Mean microplastic concentration in five different laboratory waters quantified as particle count/300 mL. The letters a, b, and c indicate statistically significant differences in the means among five laboratory waters at level p < 0.05 as determined by t-tests.
There was no statistically significant difference between RO, NP, and HPLC waters. Significant differences were observed between the microplastic concentrations in RO and TAP (p-value <0.05), NP and TAP (p-value <0.001), and HPLC and TAP (p-value <0.01). In addition, significant differences were observed between the microplastic concentrations in DI and NP (p-value <0.05). There was no significant difference in the fiber to fragment ratio between the five different laboratory waters (Supplementary Table S1). Similarly, there was no difference in the sizes of particle and fibers recovered from the various laboratory waters, although both morphologies were smallest in the NP water.
Filtering apparatus
Summarizing results of the 20 trials in this experiment reveals that a vast majority of particles are lost on the filtering apparatus (Fig. 2). Only 0.73% of particles (1 symmetrical fragment and 1 irregular fragment) adhered to the magnetic stir bar, 3.67% of particles (5 symmetrical fragment and 5 irregular fragments) adhered to the rinsed beaker, 6.59% of particles (2 symmetrical fragment, 14 irregular fragment, and 2 fiber) adhered to the filtering head, and 89.01% particles (33 symmetrical fragment, 95 irregular fragment, and 115 fiber) adhered to the filtering cup. Based on morphology, the particles lost overall to labware adherence were 15% symmetrical fragments, 42.1% irregular fragments, and 42.9% fiber.
Stained standard particles adhered to the cup
When comparing performance of the borosilicate glass against the stainless-steel filtering apparatus using a Wilcoxon Rank Sum test, a significant difference is observed for microplastics of the irregular fragment morphology (p-value <0.01), suggesting the effectiveness of the two filtering apparatuses are not equal. However, there was no significant difference in the symmetrical fragment or fiber morphology (Fig. 3).
Comparison of recovered plastic standards representing three morphologies, filtered through a glass apparatus versus a steel apparatus.
Imaging software
Since each filter was spiked with 15 standard particles, an expected quantity (5 fibers, 5 symmetrical fragments, and 5 irregular fragments) can be compared to what was detected by each of the two imaging software programs, ImageJ and MIPAR. When the initial customized algorithm for MIPAR was developed, it was only capable of identifying two morphologies, fiber and fragment. ImageJ with MP-VAT, however, was capable of identifying three morphologies: fibers, fragments, and particles. Fragments are defined as irregular and particles are defined as circular. Due to this difference in the number of morphological categories in each imaging system, there were two groups analyzed with both ImageJ and MIPAR.

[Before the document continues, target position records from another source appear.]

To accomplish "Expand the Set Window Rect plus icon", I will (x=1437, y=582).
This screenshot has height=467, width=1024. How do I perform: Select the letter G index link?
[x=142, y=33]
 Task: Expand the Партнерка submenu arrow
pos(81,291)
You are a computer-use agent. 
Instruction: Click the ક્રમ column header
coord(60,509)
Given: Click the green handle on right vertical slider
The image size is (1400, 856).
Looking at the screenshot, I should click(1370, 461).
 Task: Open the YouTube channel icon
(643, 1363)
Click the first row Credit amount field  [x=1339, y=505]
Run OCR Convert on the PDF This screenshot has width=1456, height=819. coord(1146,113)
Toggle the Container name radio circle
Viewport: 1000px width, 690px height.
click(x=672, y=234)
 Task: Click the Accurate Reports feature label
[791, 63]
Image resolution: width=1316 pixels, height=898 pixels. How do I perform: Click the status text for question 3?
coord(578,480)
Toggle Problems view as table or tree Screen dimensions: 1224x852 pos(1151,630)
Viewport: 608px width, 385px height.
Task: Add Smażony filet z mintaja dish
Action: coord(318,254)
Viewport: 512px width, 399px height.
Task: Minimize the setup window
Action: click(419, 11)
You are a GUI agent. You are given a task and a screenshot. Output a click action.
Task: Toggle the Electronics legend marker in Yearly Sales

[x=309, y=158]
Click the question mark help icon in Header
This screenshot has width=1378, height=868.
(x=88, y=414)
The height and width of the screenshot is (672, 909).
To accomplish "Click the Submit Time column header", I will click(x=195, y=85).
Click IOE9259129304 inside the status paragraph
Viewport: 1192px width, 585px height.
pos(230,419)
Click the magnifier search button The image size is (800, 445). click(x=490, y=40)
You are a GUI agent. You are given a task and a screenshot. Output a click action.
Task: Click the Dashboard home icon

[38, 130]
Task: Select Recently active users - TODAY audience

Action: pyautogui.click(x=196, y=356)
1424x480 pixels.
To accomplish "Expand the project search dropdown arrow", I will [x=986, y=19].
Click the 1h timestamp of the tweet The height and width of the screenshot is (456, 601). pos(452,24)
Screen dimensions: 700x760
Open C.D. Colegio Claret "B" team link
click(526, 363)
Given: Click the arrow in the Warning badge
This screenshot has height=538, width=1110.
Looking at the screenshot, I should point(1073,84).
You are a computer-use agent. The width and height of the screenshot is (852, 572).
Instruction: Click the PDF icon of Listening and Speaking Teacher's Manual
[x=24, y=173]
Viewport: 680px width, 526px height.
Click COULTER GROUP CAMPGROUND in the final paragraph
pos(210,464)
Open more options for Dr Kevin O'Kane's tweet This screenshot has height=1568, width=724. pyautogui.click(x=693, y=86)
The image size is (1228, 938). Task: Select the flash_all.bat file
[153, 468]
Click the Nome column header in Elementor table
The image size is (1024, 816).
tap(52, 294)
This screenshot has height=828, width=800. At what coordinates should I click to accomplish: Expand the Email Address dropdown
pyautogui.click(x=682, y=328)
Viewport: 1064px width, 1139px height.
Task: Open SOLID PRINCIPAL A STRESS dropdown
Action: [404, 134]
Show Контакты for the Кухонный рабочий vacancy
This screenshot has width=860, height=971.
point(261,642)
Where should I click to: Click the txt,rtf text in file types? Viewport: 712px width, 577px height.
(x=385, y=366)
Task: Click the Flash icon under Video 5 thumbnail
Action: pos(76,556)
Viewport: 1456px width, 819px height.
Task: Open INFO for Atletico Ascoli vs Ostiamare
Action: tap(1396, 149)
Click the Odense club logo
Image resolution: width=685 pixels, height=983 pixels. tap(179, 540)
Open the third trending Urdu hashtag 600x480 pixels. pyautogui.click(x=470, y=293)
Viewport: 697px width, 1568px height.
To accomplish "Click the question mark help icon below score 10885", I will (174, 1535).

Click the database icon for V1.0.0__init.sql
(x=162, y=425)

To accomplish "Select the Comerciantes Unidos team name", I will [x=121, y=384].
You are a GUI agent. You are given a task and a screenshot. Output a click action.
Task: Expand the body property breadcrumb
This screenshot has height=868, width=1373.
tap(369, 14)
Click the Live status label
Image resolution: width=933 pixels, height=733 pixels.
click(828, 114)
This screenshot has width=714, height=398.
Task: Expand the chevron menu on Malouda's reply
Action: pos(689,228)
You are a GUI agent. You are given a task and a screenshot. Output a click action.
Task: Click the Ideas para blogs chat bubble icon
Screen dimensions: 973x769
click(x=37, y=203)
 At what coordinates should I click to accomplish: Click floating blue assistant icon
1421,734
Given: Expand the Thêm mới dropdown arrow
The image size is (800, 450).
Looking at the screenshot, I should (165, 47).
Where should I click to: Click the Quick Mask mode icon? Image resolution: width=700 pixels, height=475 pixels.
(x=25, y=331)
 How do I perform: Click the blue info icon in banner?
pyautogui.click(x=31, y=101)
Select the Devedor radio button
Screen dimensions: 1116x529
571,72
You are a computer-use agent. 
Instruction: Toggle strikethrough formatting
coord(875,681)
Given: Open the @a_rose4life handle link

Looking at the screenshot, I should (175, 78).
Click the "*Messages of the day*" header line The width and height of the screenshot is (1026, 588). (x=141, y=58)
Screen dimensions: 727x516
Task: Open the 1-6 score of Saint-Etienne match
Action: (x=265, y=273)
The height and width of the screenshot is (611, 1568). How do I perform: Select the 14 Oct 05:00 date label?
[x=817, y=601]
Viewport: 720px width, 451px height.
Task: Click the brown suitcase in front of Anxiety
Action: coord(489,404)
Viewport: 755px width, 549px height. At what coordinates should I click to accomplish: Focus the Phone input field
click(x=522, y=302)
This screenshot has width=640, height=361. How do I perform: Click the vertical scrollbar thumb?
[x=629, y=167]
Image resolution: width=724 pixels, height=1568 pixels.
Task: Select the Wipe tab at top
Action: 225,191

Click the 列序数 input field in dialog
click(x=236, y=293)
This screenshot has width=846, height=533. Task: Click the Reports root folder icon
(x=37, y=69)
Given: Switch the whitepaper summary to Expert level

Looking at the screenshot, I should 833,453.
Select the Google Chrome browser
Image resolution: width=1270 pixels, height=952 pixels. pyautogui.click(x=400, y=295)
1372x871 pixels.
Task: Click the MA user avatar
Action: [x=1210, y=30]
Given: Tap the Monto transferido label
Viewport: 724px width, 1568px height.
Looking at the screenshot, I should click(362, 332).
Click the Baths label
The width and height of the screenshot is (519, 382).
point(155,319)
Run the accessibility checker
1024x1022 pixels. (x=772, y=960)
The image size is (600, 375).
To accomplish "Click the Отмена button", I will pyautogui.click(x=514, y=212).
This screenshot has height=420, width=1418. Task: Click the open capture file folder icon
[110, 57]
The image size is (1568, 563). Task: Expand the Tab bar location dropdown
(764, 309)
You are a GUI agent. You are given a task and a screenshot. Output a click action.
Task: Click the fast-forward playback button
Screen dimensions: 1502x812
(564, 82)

One analyzed fragments (combining symmetrical and irregular) and another analyzed fibers. The expected number of fibers per filter after subtracting spiked images from unspiked filters was five. Of the 40 samples collected and processed, the average number of fibers counted by imageJ was 9.025, while the average number of fibers counted by MIPAR was 5.300. Next, the expected number of symmetrical and irregular fragments after subtracting spiked images from unspiked images was 10. Again, of the 40 samples collected and processed, the average number of fragments counted by ImageJ was 83.55 while the average number of fragments counted by MIPAR was 14.4. Overcounting was seen for both imaging programs, but the degree of overcounting in ImageJ exceeded that of MIPAR (Fig. 4).
Expected fibers compared to actual fibers counted by MIPAR and ImageJ (left) and expected fragments compared to actual fragments counted by MIPAR and ImageJ (right).
To compare the performance of two separate imaging programs, ImageJ and MIPAR, in their ability to accurately quantify microplastics in a total of 40 tap water samples collected from 20 domestic homes, a Wilcoxon Rank Sum test was used. Significant differences were observed between counts of MIPAR and ImageJ fibers (p-value <0.0001), and between counts of MIPAR and ImageJ fragments (p-value <0.0001). This suggests the outputs of the two imaging software programs are not equal.
Discussion
Filtered laboratory waters
High-quality environmental testing requires laboratory water systems that provide an abundant supply of pure, filtered water. In microplastic research, a reliable water system is essential for washing and rinsing glassware and other laboratory implements. It is also used to run negative controls. Negative controls quantify contaminant particles that have been inadvertently introduced during sample collection and processing. These controls may consist of collection blanks, air blanks, and processing blanks (also known as laboratory, method, or procedural blanks).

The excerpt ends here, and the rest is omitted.